If not, there is still time to make sure that you claim every deduction for which you qualify.
Here are 20 common deductions:
1. Contributions to 401(k) and 403(b) accounts.
Contributions to these workplace accounts are automatically withdrawn from your paychecks, which will lower your taxable income.
2. Contributions to traditional IRAs.
You can obtain a deduction for contributions to traditional IRAs, SIMPLE IRAs and SEP-IRAs, but you won’t get an upfront tax deduction for contributions to Roth IRAs.
3. Health savings account contributions.
Money you put into health savings accounts is tax-deductible. The withdrawals are tax-free when the money is used for medical expenses.
4. Dental and medical expenses.
There’s a high hurdle to claim this deduction. Medical expenses for your household have to exceed 10% of your adjusted gross income. If you or a spouse are at least 65 years of age, you can claim the deduction if total medical expenses exceed 7.5%.
5. Medically-related renovations.
Home renovations are deductible if you make the improvements for medical reasons such as a wheelchair ramp.
6. Job search expenses.
If you itemize, you may be able to deduct your job-search expenses including mileage, parking, Uber/Lyft costs and job-search fees, if the search is in your current line of work.
7. Moving expenses.
Qualified moving expenses include costs of moving your belongings and traveling to your new residence. The standard rate is 19 cents per mile. You can deduct the cost of a motel, but not meals.
8. Mortgage interest.
You can deduct interest on loans of $1 million or less. You can only deduct interest on loans of up to $500,000 if you are married and filing taxes separately.
9. Mortgage points.
When purchasing a house, you can deduct the points, which are fees paid to the lender at the close of a sale in exchange for a reduced interest rate.
10. Home sale profit.
When selling a home for a profit, you can shelter $250,000 in capital gains or $500,000 for a couple filing jointly.

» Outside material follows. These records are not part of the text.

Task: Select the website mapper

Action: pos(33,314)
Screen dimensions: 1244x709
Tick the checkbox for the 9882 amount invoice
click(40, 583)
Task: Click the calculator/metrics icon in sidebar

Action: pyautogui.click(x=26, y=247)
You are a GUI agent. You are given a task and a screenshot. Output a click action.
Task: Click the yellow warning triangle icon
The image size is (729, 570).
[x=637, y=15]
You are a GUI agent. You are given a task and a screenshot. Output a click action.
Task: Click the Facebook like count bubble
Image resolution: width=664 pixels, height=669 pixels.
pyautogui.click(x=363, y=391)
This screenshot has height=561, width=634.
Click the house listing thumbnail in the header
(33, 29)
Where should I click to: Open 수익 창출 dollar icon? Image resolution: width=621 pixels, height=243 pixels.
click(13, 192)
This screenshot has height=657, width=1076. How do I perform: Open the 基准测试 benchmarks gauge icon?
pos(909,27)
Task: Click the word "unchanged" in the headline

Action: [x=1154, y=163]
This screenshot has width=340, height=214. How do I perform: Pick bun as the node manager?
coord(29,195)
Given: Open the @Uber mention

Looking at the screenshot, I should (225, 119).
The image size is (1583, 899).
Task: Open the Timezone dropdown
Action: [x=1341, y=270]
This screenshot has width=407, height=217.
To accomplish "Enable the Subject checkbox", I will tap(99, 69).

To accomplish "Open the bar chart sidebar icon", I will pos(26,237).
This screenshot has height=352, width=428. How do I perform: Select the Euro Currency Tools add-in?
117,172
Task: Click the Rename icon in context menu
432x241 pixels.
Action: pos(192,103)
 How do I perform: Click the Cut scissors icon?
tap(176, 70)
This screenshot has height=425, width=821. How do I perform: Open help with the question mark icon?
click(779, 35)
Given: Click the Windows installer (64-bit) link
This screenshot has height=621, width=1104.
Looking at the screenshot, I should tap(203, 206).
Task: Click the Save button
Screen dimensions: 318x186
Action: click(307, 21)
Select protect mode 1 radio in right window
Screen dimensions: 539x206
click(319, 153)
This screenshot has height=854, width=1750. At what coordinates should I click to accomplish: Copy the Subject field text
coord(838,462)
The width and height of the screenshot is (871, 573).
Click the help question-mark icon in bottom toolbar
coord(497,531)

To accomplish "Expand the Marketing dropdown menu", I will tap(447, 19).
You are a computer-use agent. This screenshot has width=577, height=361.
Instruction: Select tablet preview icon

11. Local and state sales taxes.
You can deduct either state and local income taxes or state and local sales taxes. If you live in a state with no state income tax, you should deduct your sales taxes.
12. Local, state and foreign taxes.
On an itemized return, you can deduct local and state personal property taxes, as well as foreign, local and state real estate and income taxes.
13. Tax preparation fees.
To claim this deduction, the tax preparation fees must exceed more than two percent of your adjusted gross income.
14. Early withdrawal penalty.
If you get hit with a penalty for an early withdrawal from a retirement account or certificate of deposit, you could be eligible for a tax deduction even if you don’t itemize.
15. Health insurance for the self-employed.
Self-employed individuals can deduct the premiums they paid for medical and dental insurance, as well as long-term care insurance.
16. Investment fees.
You can deduct the advisory fees you pay financial professionals, as well as transportation fees to and from the advisor’s office.
If you are divorced, you can deduct alimony you pay your former spouse as long as you and s/he do not file taxes jointly. You can take the same deduction if you are legally separated and not living in the same residence. You don’t need to itemize to take this deduction.
18. Volunteer expenses.
As a volunteer, you can deduct such things as:
Mileage for volunteer activities.
Costs of hosting a party or fundraiser for charity.
Cost of a uniform and laundry expense.
19. Educational expenses.
You can claim up to a $2,500 tax credit per student in your family who is in college with the American Opportunity Tax Credit.
20. Earned income tax credit.
This tax credit is intended for low- and middle-income families, and is aimed at supplementing their income.